Bien. Redescendons un peu des cimes de la philosophie et examinons la solution qui peut nous permettre à nous autres écrivains d’endosser un costume plus seyant que celui de « type à problèmes » , non pas pour plaire à madame Tumbelweed et à ses nombreux frères et sœurs spirituels mais simplement pour nous faciliter la vie en société. Tout repose sur un sommeil de qualité. La plupart des écrivains qui produisent des œuvres soporifiques sont de mauvais dormeurs et par conséquent de mauvais coucheurs. Le mieux est à mon avis de se référer au modèle que nous offre Mère Nature pour peu que nous soyons capables d’en observer la fabuleuse ingéniosité. Prenons un exemple classique. Vous êtes un écrivain insomniaque ? feuilleton,tu écris toujours ?,christian cottet-emard,littérature,humour,lafont presse,écrivain,auteur,magazine des livres,éditions le pont du change,lyon,paris,problème,solution,maîtresse,concubine,loir,sommeil,blog littéraire de christian cottet-emard,condition d'auteur,voiture,roue,pneu,jante,vol,traficInspirez-vous du loir et voyez comment cet astucieux mammifère rongeur sait se reposer toute la journée en dormant comme un loir. Attention cependant. On peut lire sur le site instructif http://www.marchelibre.be : « la peau qui entoure la queue du loir est susceptible de se déchirer lorsque l'animal est saisi par là. Le prédateur se retrouve alors avec un fourreau garni de poils et la proie qu'il convoitait a eu le temps de s'échapper. Les vertèbres caudales mises à nu finissent par se dessécher et par tomber. Il n'est pas rare de trouver, dans la nature, des animaux mutilés de la sorte qui semblent mener une vie parfaitement normale. »
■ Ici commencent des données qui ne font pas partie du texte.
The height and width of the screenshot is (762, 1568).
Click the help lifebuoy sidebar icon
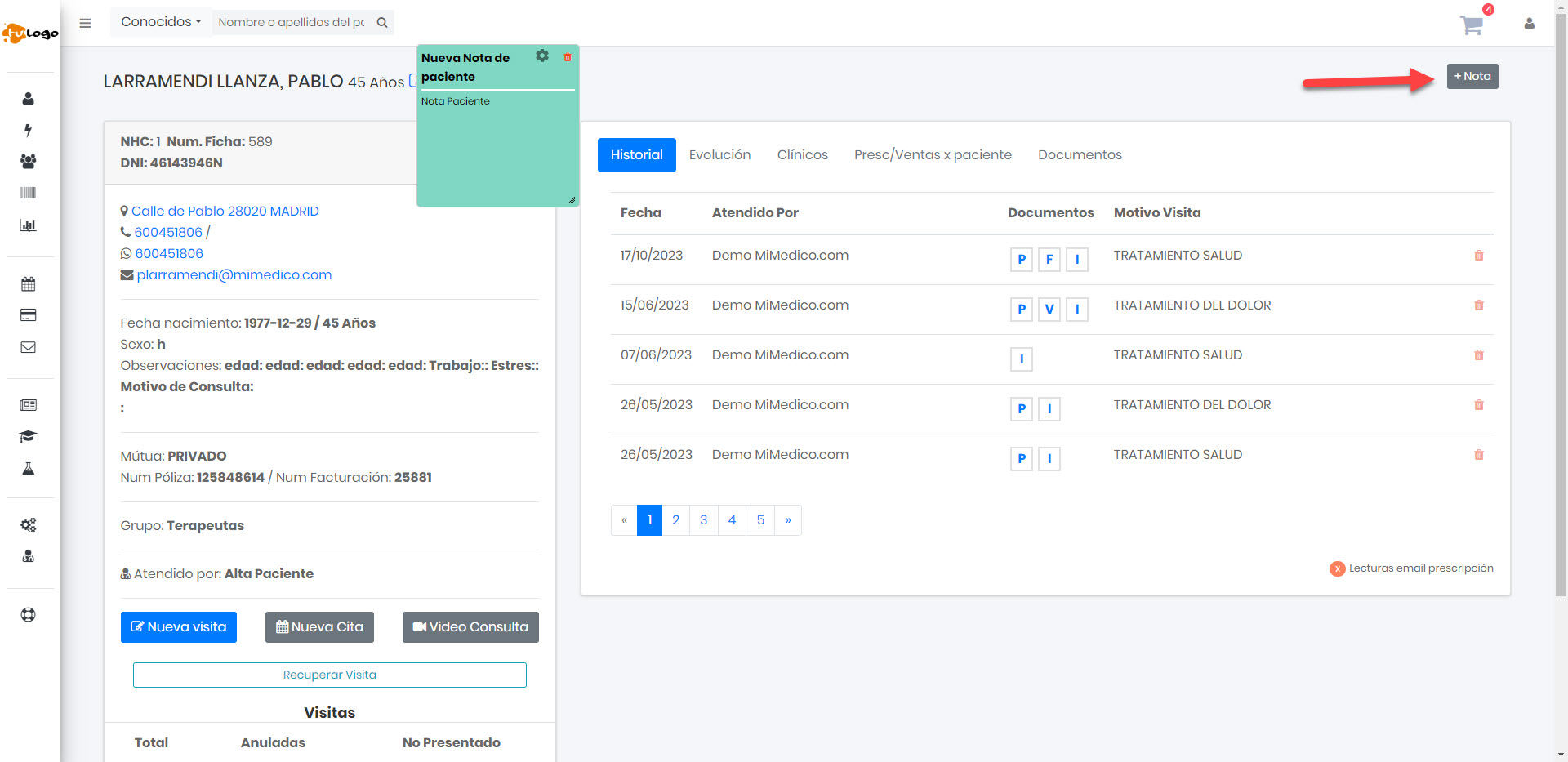[x=29, y=615]
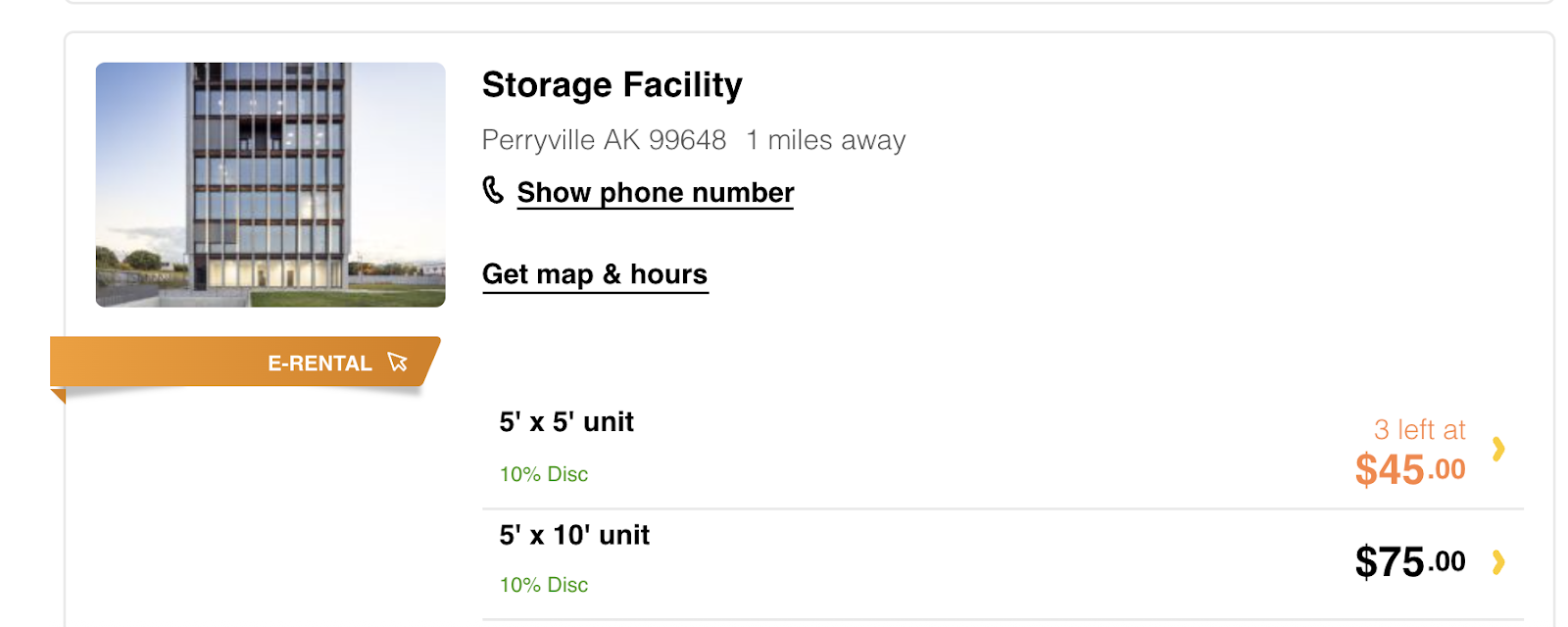Click the '1 miles away' distance text

[825, 140]
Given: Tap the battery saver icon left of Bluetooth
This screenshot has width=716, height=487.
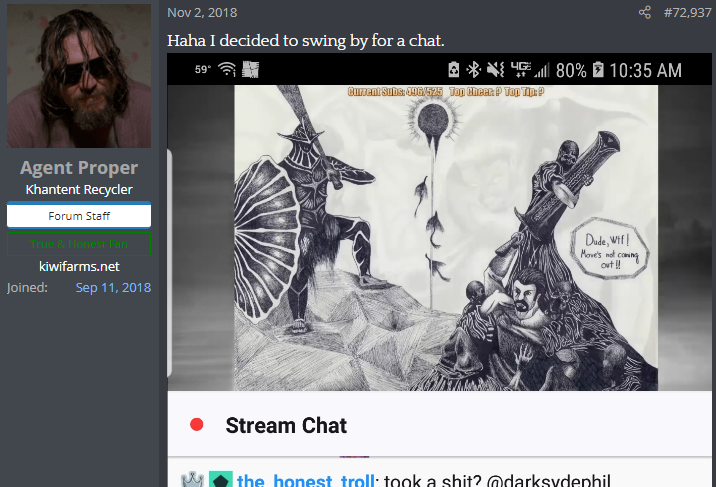Looking at the screenshot, I should (453, 70).
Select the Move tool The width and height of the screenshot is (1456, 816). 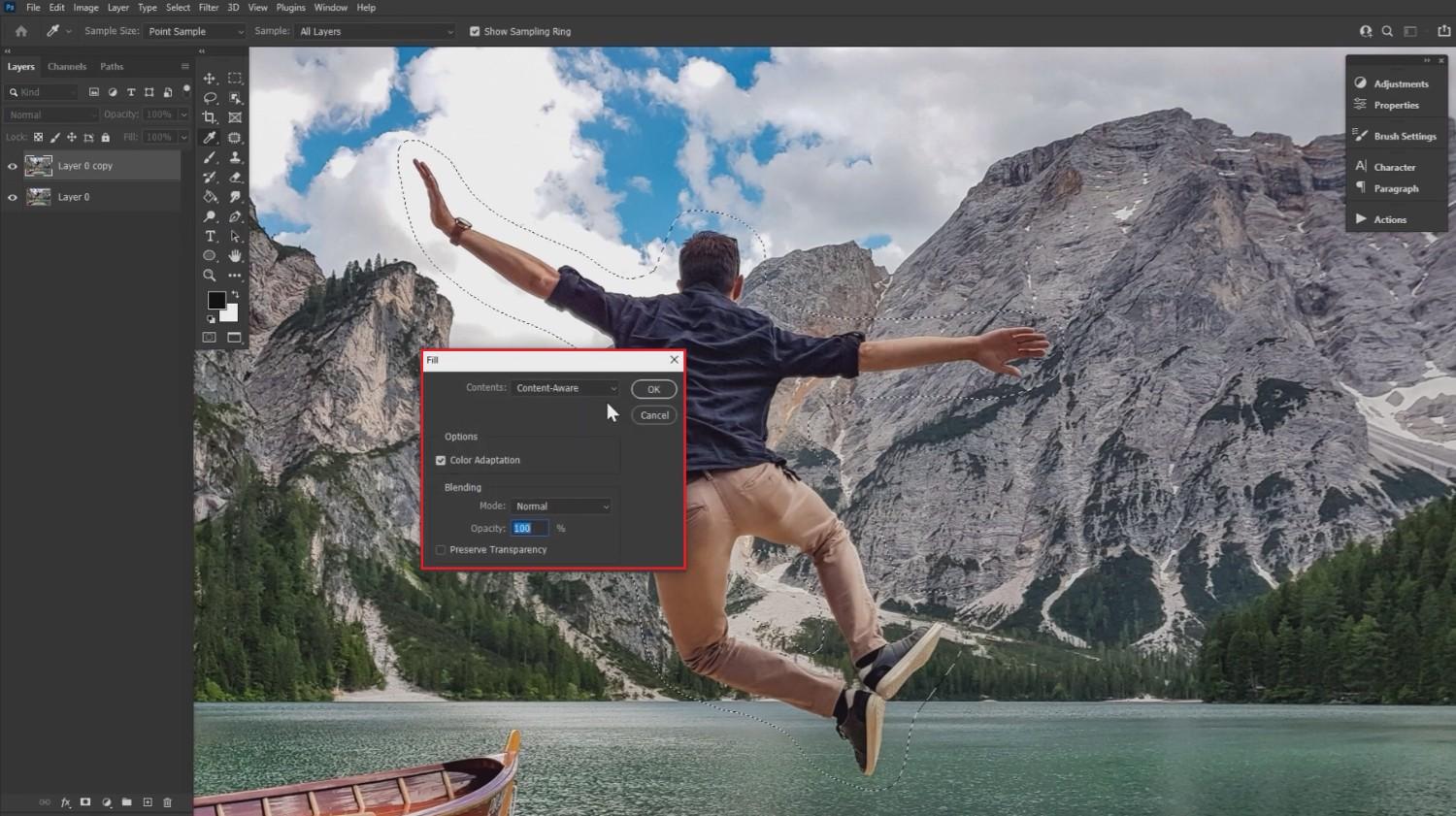pos(210,78)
Moi-même je me dis souvent qu’en ce qui concerne mes rythmes de sommeil perturbés, il me faudrait imiter le loir. Pour le sommeil seulement...

Extrait de TU ÉCRIS TOUJOURS ? (FEUILLETON D’UN ÉCRIVAIN DE CAMPAGNE), inédit. Précédents épisodes parus en volume aux éditions Le Pont du Change à Lyon (Un recueil de 96 pages, format 11 x 18 cm. 13 € port compris. ISBN 978-2-9534259-1-8). En vente aux éditions Le Pont du Change, 161 rue Paul Bert, 69003 Lyon. BON DE COMMANDE   feuilleton,tu écris toujours ?,christian cottet-emard,littérature,humour,lafont presse,écrivain,auteur,magazine des livres,éditions le pont du change,lyon,paris,problème,solution,maîtresse,concubine,loir,sommeil,blog littéraire de christian cottet-emard,condition d'auteur,voiture,roue,pneu,jante,vol,trafic

La suite du feuilleton dans le Magazine des livres n°33 qui vient de sortir en kiosques : Conseils aux écrivains qui veulent devenir célèbres.

Photos : - quand quelqu'un a eu besoin des roues de ma voiture, à l'époque où j'habitais en ville.

- Visite d'un loir au-dessus de la porte d'entrée, chez moi à la campagne.